I have a VCF file that is missing the GT field. Can I just add 0/1 for each variant, and let GATK's ReadBackedPhasing take care of resolving the actual phased genotypes?
I don't think so. Why does your VCF not have genotypes? Where/how did you produce it?
The VCF was produced from a BED-like file of variants that I had.. The file had these five columns - chr,start, stop,ref, and alt.
It will take some time and effort to go back to the original output by the variant callers, so if you know of any other way that GATK can resolve this issue , let me know.
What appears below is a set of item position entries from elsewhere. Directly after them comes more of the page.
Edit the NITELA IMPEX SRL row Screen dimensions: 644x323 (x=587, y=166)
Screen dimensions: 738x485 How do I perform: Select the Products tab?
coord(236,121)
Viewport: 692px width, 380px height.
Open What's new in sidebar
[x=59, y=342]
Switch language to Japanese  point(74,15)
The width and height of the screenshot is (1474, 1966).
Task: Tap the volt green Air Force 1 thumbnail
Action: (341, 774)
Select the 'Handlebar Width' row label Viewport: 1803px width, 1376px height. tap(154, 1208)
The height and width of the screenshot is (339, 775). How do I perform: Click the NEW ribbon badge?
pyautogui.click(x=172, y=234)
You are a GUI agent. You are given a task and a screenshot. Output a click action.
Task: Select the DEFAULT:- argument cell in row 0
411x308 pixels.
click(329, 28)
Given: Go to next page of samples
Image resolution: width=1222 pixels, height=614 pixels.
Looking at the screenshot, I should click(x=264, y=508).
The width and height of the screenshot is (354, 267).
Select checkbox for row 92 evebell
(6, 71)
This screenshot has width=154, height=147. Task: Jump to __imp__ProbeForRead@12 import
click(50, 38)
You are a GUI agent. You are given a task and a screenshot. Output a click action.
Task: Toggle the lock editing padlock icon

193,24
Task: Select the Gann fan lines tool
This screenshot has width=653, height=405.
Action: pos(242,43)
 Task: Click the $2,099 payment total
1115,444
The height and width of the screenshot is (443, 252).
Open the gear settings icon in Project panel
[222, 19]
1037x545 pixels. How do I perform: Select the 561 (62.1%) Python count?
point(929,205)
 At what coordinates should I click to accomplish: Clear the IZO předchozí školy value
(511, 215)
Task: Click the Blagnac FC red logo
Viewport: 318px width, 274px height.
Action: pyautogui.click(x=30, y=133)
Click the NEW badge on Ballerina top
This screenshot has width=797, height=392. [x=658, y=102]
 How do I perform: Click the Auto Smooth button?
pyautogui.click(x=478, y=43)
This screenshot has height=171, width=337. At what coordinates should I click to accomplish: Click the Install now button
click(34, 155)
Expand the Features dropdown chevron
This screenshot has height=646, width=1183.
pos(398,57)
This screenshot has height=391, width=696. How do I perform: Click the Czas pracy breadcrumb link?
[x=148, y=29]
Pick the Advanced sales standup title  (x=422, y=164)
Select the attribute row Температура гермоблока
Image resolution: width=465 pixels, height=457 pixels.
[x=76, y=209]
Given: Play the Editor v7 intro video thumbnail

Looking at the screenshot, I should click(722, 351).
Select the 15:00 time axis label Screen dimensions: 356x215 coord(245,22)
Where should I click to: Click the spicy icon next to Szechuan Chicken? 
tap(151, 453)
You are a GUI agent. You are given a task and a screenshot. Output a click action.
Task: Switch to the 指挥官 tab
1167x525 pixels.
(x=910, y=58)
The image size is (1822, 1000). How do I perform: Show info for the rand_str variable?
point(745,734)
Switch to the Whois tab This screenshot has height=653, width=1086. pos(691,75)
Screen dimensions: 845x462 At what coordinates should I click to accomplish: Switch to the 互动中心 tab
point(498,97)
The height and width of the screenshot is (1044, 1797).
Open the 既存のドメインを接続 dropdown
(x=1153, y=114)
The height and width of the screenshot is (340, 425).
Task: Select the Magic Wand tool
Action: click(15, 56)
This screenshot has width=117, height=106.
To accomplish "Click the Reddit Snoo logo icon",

I have no idea if your way will work, and we have not tested it. But, you can try it out and let us know how it goes If it does not work, you will need to generate a proper VCF (preferably by GATK tools) to input to ReadBackedPhasing.
I ran this:
java -Xmx50g -jar .../GenomeAnalysisTK-3.3.0/GenomeAnalysisTK.jar -R ucsc.hg19.fasta -L regions.bed -T HaplotypeCaller -nct 8 -I recal.bam -o g.vcf --genotyping_mode DISCOVERY -stand_emit_conf 30 -stand_call_conf 30 -ERC BP_RESOLUTION -variant_index_type LINEAR -variant_index_parameter 128000 >& hp.log
using -ERC GVCF gave the same thing.
All lines look like this:
chr9 133730278 . A . . . GT:AD:DP:GQ:PL 0/0:374,6:380:99:0,1 20,1800
Why I didn't see 0|1 or 1|1? Thanks!
chr9 133730274 . A . . . GT:AD:DP:GQ:PL 0/0:349,10:359:99:0,120,1800
The tool will only output | in the genotype when the site is phased with another site. Can you confirm the sites you posted are in phase with other sites? Please post some IGV screenshots of the sites that are in phase. Also, I hope this blog will help.